Share trading is also shifting and with companies not really expecting equivalence rulings to materialise may were prepared with big shifts reported for yesterday's trade. An FT article (paywall) highlighted that on the first trading day of 2021 "nearly €6bn of EU share dealing shifted away from the City to facilities in European capitals". This may not be the city's biggest area of revenue, but it may give a flavor of what is to come. The FT also highlighted that EU regulators yesterday "withdrew registration of six UK-based credit rating agencies and four trade repositories - data warehouses that provide authorities with information on derivatives and securities financing trades. EU companies and investors will now have to use EU-based entities."

Meanwhile, the UK is back in the strictest lockdown since March last year and despite the rollout of vaccines, it may don't expect restrictions to be lifted before the end of February. Germany is also extending its lockdown, with the hospitality sector and non-essential shops already closed for a while and now set to remain shut until the end of the month at least. Under discussion are also further restrictions of movement in areas were incident rates are particularly high. It may be the result of the new and more infectious virus mutation, or just the natural result of a more relaxed attitude over the holiday period, but it is clear that vaccination programs will take a while to have sufficient impact to get economies back to normal.

Against that background data releases looked already out of date

The final December UK manufacturing PMI may have been revised slightly higher, to a 57.5 headline in the final reading yesterday, but like the German numbers the data already look outdated considering subsequent developments.

German jobless numbers came in better than expected in December readings released today, with the sa unemployment total unexpectedly falling -37K over the month, despite the tightening of lockdown restrictions last month that saw restaurants, hotels and non-essential shops close once again. Expectations had been for a rise in the jobless total as well as the jobless rate, but in the event the sa rate remained steady at 6.1%. However, the fact that official numbers haven't exploded is largely due to government wage support and job retention schemes, which have helped companies to hang on to staff. That is a costly exercise and not all companies will survive once government support ends and the ECB also starts to tightening policy. That means the real impact on the labour market from the pandemic will only become apparent over time and much later in the year.
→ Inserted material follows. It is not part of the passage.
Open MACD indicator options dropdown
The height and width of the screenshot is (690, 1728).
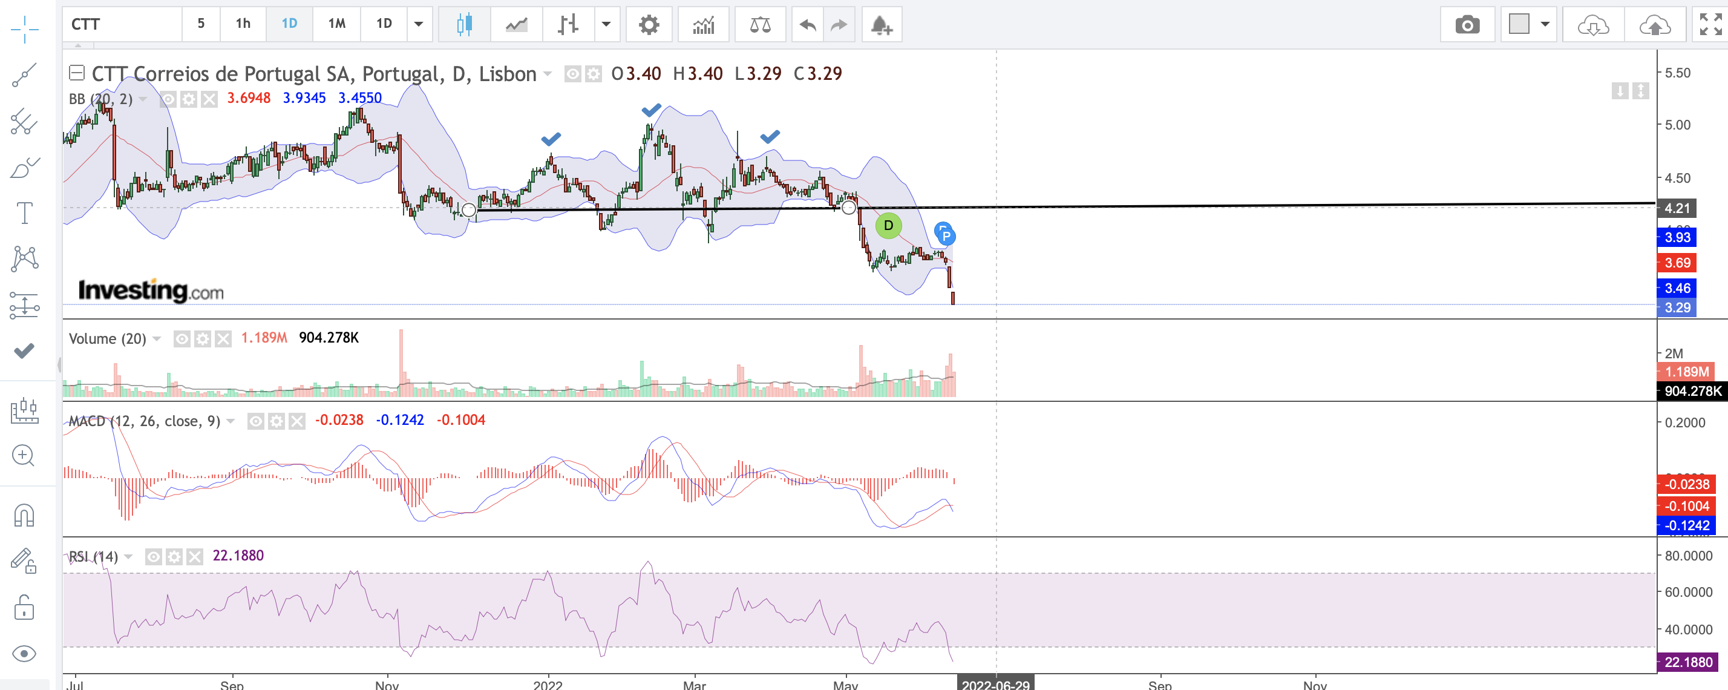tap(231, 421)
ECB waiting for fiscal stimulus after extending PEPP & Brexit deal takes pressure of BoE

The EU has finally cleared the next medium term budget and with it the pandemic recovery program that will be jointly financed and should go some way to get the economy back on track. In the best case scenario, the ECB is pretty much on hold for now, although clearly if there is Brexit chaos or the virus situation doesn't improve, ECB officials will be ready to step in with additional measures.
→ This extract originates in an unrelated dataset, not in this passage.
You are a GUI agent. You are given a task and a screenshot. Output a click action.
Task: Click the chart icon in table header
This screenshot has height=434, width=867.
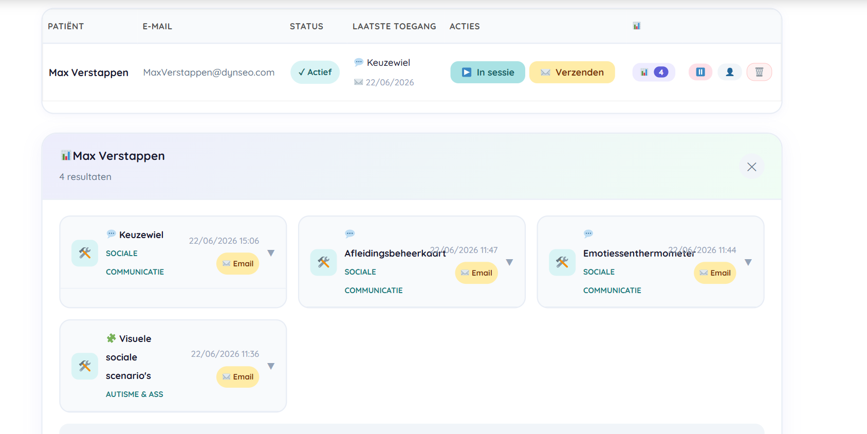click(x=636, y=26)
Meanwhile in UK, developments could also lead to renewed speculation that the BoE will have to step in again, although the Brexit deal removed any immediate pressure on the central bank to consider negative rates. The BoE's Monetary Policy Committee left official rates unchanged at the meeting in December, but extended the Term Funding Scheme by six months, while focusing on flexibility in the asset purchase program. Should market functioning worsen materially again, the Bank of England could increase purchases, but at the same time, there is flexibility to slow the pace of purchases later if the economy recovers as planned next year. Fiscal policy is already stepping in again to get companies and employees through this latest crisis and clearly with the budget deficit rising sharply BoE support will be needed to keep financing conditions favourable, even in the best case scenario.

This article was submitted by Andria Pichidi, Market Analyst at HF Markets.